Behavioural user costs are the resource costs, incurred by the user (i.e by the implementation of their of behaviours) in recruiting user structures to effect an application. They are both physical and mental resource costs. Physical behavioural costs are the costs of physical behaviours, for example, the costs of making keystrokes on a keyboard and of attending to a web screen display; they may be expressed without differentiation as physical workload. Mental behavioural costs are the costs of mental behaviours, for example, the costs of knowing, reasoning, and deciding; they may be expressed without differentiation as mental workload. Mental behavioural costs are ultimately manifest as physical behavioural costs. Costs are an important aspect of the engineering design of an interactive computer system.

When differentiated, mental and physical behavioural costs are described as the cognitive, conative and affective behavioural costs of the user. Cognitive behavioural costs relate to both the mental representing and processing of information and the demands made on the user’s extant knowledge, as well as the physical expression thereof in the formulation and expression of a novel plan. Conative behavioural costs relate to the repeated mental and physical actions and effort, required by the formulation and expression of the novel plan. Affective behavioural costs relate to the emotional aspects of the mental and physical behaviours, required in the formulation and expression of the novel plan. Behavioural user costs are evidenced in user fatigue, stress and frustration; they are costs borne directly by the user and so need to be taken into account in the engineering design process.

3. Performance of the Engineering Interactive Computer System and the User.

‘To perform tasks effectively, as desired’ derives from the relationship of an interactive system with its application. It assimilates both how well the application is performed by the interactive system and the costs incurred by it. These are the primary constituents of ‘performing tasks effectively, as desired’, that is performance. They can be further differentiated, for example, as wanted/needed/experienced/felt/valued.

A concordance is assumed between the behaviours of an interactive system and its performance: behaviours determine performance. How well an application is performed by an interactive system is described as the actual transformation of application objects with regard to the transformation, demanded by product goals.

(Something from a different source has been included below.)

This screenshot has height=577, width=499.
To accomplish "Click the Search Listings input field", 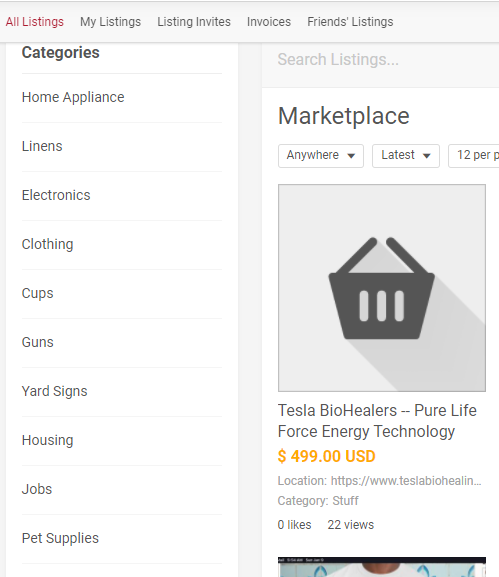I will pyautogui.click(x=381, y=60).
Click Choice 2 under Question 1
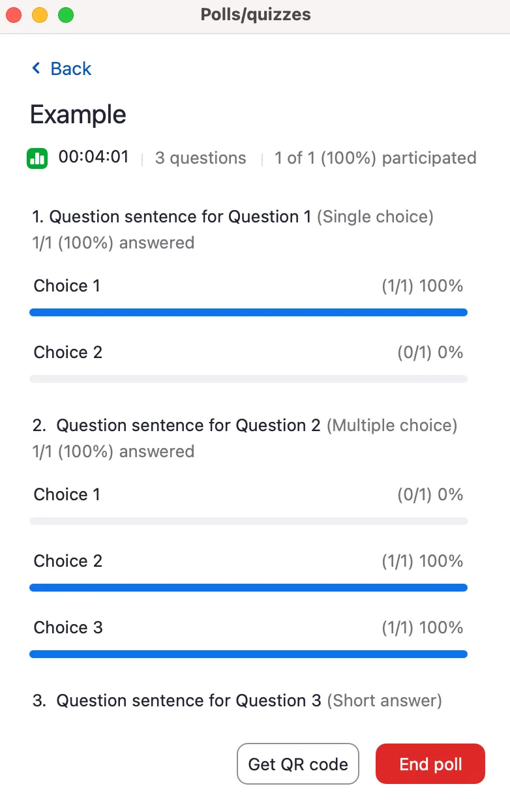The height and width of the screenshot is (812, 510). (x=67, y=352)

The costs of carrying out an application are described as the resource costs, incurred by the interactive system and are separately attributed to the user and the interactive computer. Specifically, the resource costs incurred by the user are differentiated as: structural user costs – the costs of establishing and maintaining the structures supporting behaviour; and behavioural user costs – the costs of the behaviour, recruiting structure to its own support. Structural and behavioural user costs are further differentiated as cognitive, conative and affective costs. Design requires attention to all types of resource costs – both those of the user and of the interactive computer.

‘Performing tasks effectively, as desired’ by means of an interactive system may be described as absolute or as relative, as in a comparison to be matched or improved upon. Accordingly, criteria expressing ‘as desired’ may either specify categorical gross resource costs and how well an application is performed or they may specify critical instances of those factors to be matched or improved upon. They are the object of engineering design and so of design research.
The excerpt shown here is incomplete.